In Nordamerika geht es um die Wiederansiedlung von Schreikranichen in
Wisconsin. In Baraboo ist der Sitz der [2][International Crane Foundation]
(ICF), sie baut eine Samenbank für Kraniche auf, bis ihr
Populationsrückgang aufgrund der Vernichtung ihrer Lebensräume –
Feuchtgebiete – gestoppt werden kann. Weßling nimmt an, dass die
verschiedenen Kranicharten unterschiedlich „flexibel“ auf veränderte
Umweltbedingungen reagieren, dass etwa „der Kanadakranich der kulturellen
und kommunikativen Entwicklung des Grauen Kranichs um einiges voraus ist“.
Als Beispiel erwähnt er eine Kanadakranichfamilie mit zwei Jungen, die zum
Fressen ein Sojabohnenfeld aufsuchten, das direkt neben einem Schulhof lag.
Die scheuen Vögel kamen stets pünktlich zum Ende einer Pause, wenn die
Schüler in den Klassen verschwunden waren.
Die ICF züchtet zum Beispiel Brolgakraniche und Schwarzhalskraniche in
Gefangenschaft und versucht diverse Kranichrastplätze und -brutreviere als
Naturschutzgebiete durchzusetzen. Ihr Gründer, George Archibald, nahm sich
einst eines der künstlich ausgebrüteten weiblichen Schreikraniche, Tex, an.

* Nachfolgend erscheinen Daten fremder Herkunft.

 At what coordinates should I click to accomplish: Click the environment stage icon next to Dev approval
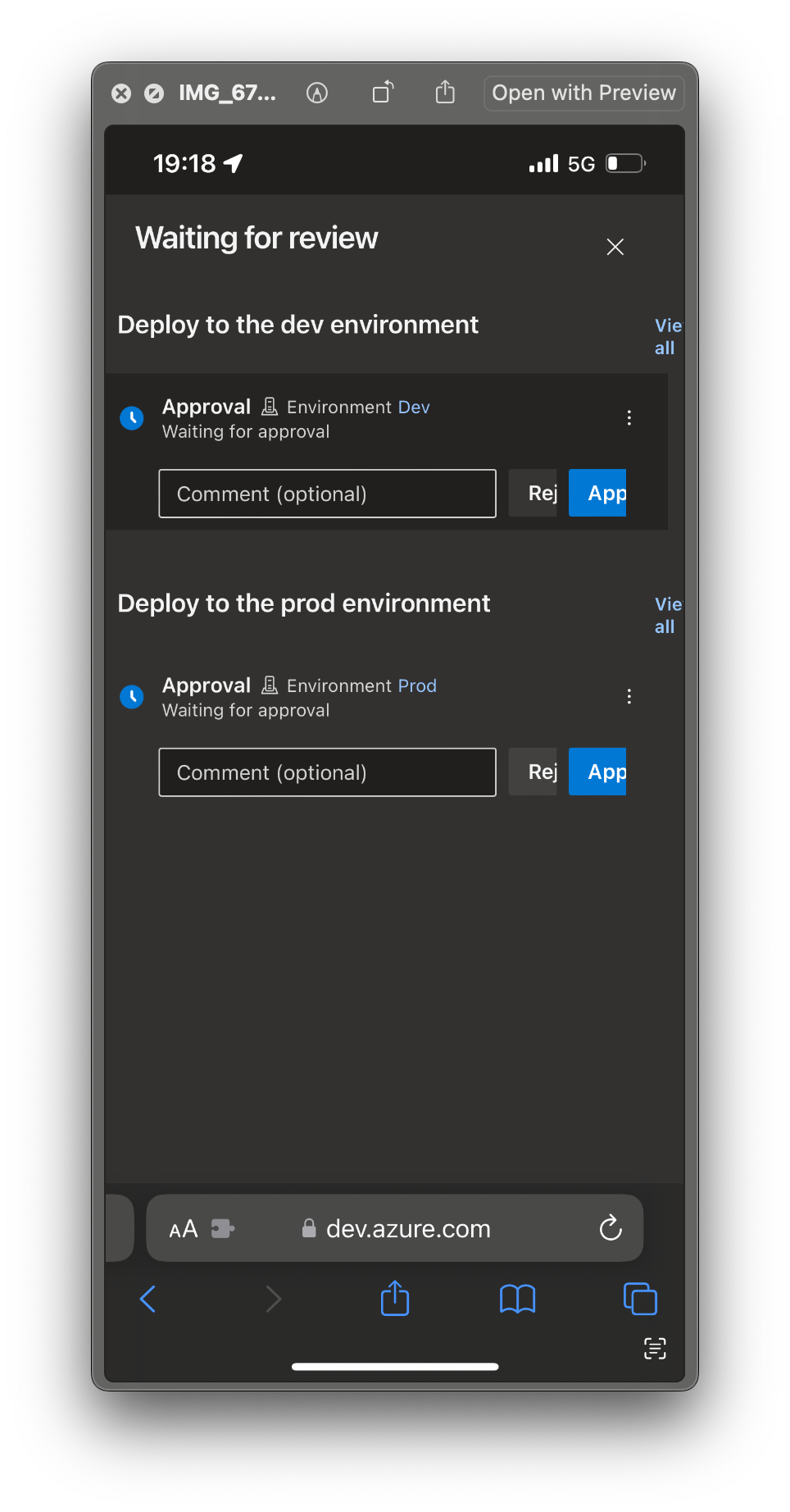pos(270,406)
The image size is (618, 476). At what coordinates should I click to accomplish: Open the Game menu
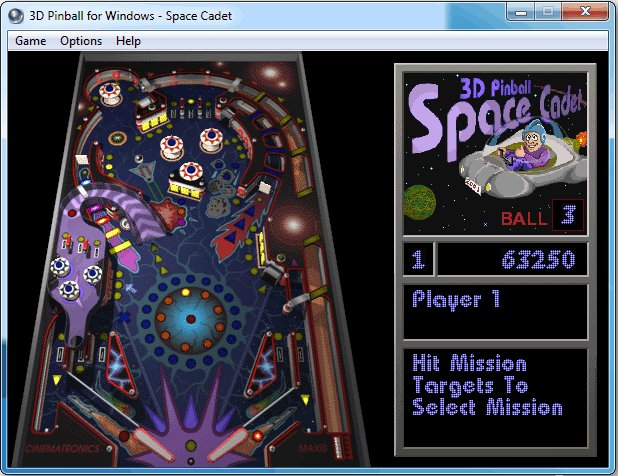(x=30, y=41)
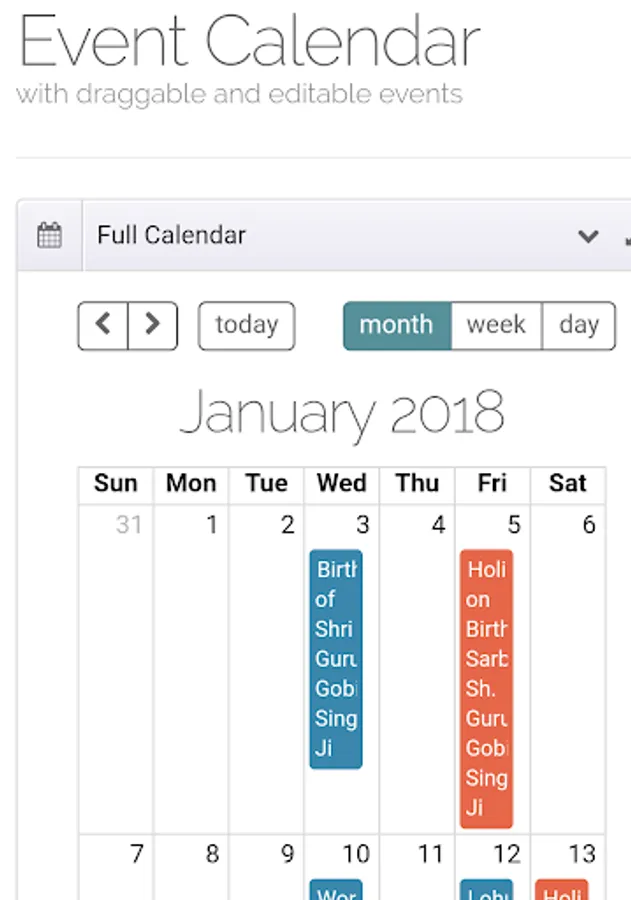Click the January 2018 title
This screenshot has height=900, width=631.
click(x=342, y=412)
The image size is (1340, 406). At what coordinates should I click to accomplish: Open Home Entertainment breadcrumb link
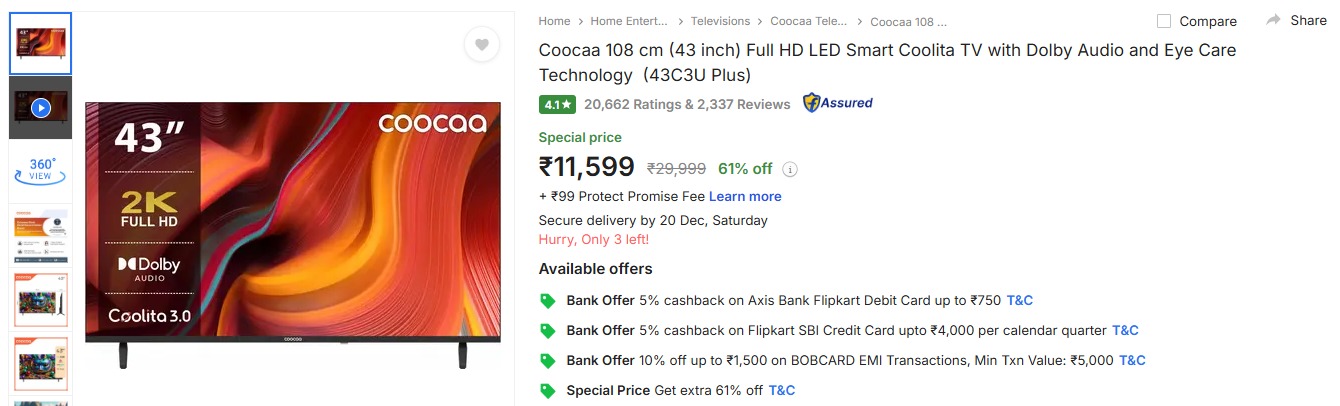[626, 21]
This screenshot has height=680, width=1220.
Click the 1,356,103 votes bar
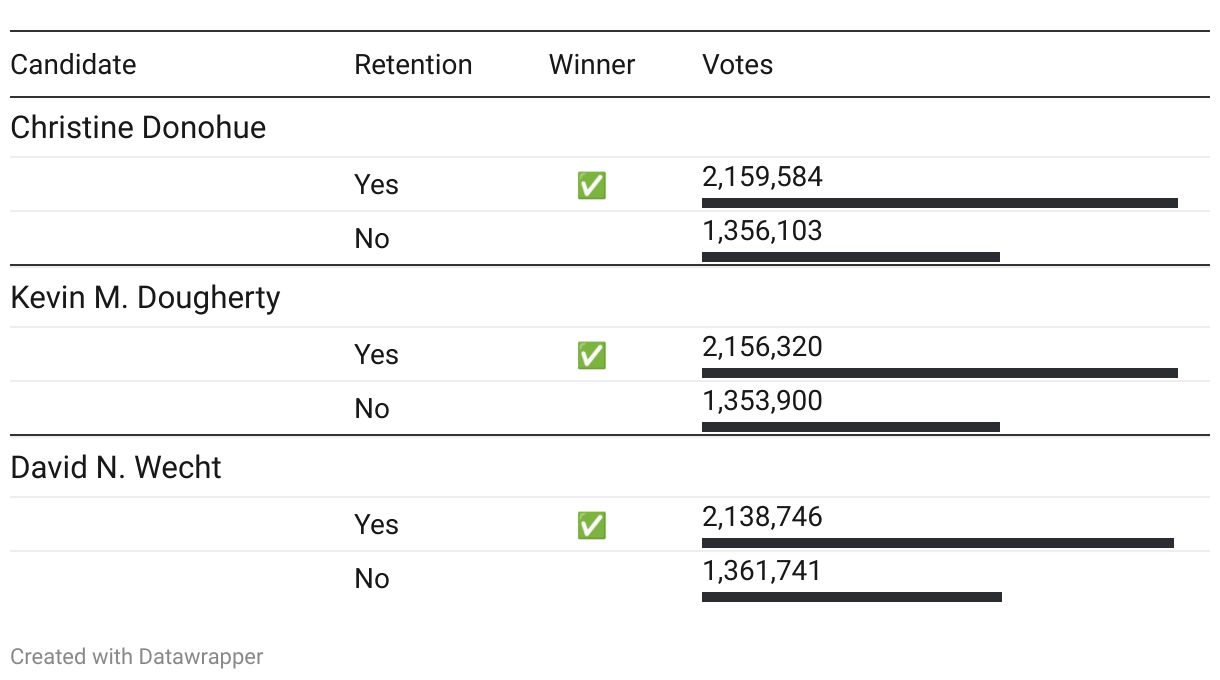850,257
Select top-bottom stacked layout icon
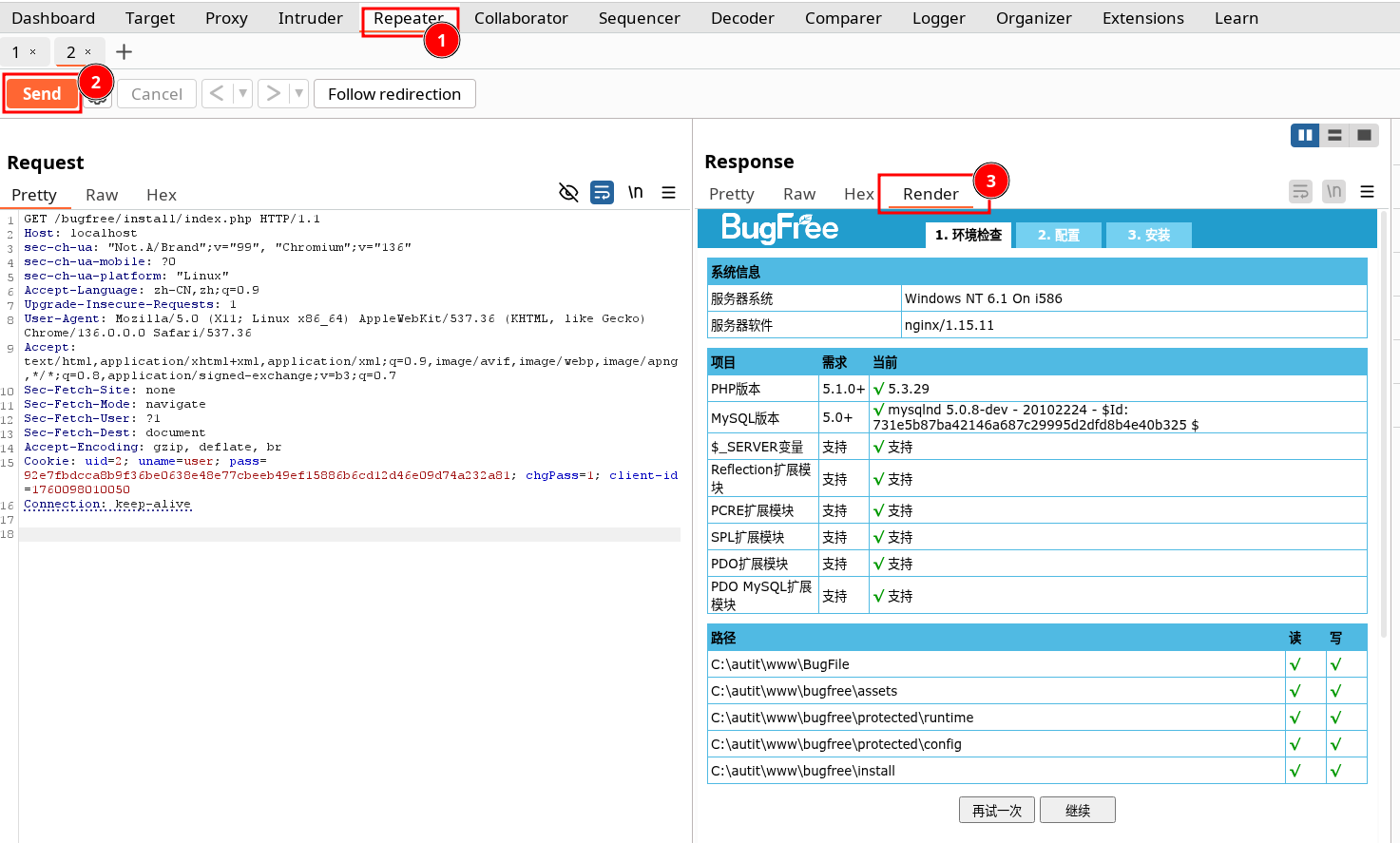 [1334, 135]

Das Tier verliebte sich in George. Dieser tanzte daraufhin in jedem
Frühjahr den Paarungstanz mit dem Vogel und trompetete danach mit ihm im
Duett. Tex legte dann auch Eier, aber es kam nie etwas dabei heraus. George
zog deswegen in das Gehege von Tex, und nach einem erneuten Paarungstanz
führte er Kranichsperma bei ihr ein, dass er vom Patuxent Wildlife Research
Center in Maryland bekommen hatte. Es klappte: Tex legte ein befruchtetes
Ei, und George zog mit ihr dann ein männliches Küken groß, Gee Whiz,
woraufhin das glückliche Paar in einer Fernsehshow auftrat und berühmt
wurde, was der ICF viele Spendengelder einbrachte, womit sie in mehreren
Regionen der Welt Überlebenshilfe für Kraniche leistete.
## Operation Migration
Die Schreikraniche brüten im Norden Kanadas und überwintern in Texas und
Florida. Dorthin muss man die künstlich ausgebrüteten flüggen Jungen im
Herbst bringen, und zwar mit einem Ultraleichtflugzeug. Die Aktion hieß
„Operation Migration“. Das war zwar möglich, aber da niemand den
Jungkranichen zeigte, wer ihre Feinde sind (Rotluchse, Adler...), und sie
zudem auf Menschen geprägt wurden, überlebten im Zielgebiet nur die
wenigsten, bevor sie gegen Winterende den Rückflug nach Kanada oder
Wisconsin antreten konnten. Hier nun kam Bernhard Weßling ins Spiel, fast
gegen seinen Willen, weil es viel Arbeit bedeutete: Er nahm im Wildlife
Refuge einer texanischen Insel (Matagorda) jede Menge unterschiedliche
Kranichrufe auf, wobei er sich den Vögeln auf 100 Meter nähern konnte.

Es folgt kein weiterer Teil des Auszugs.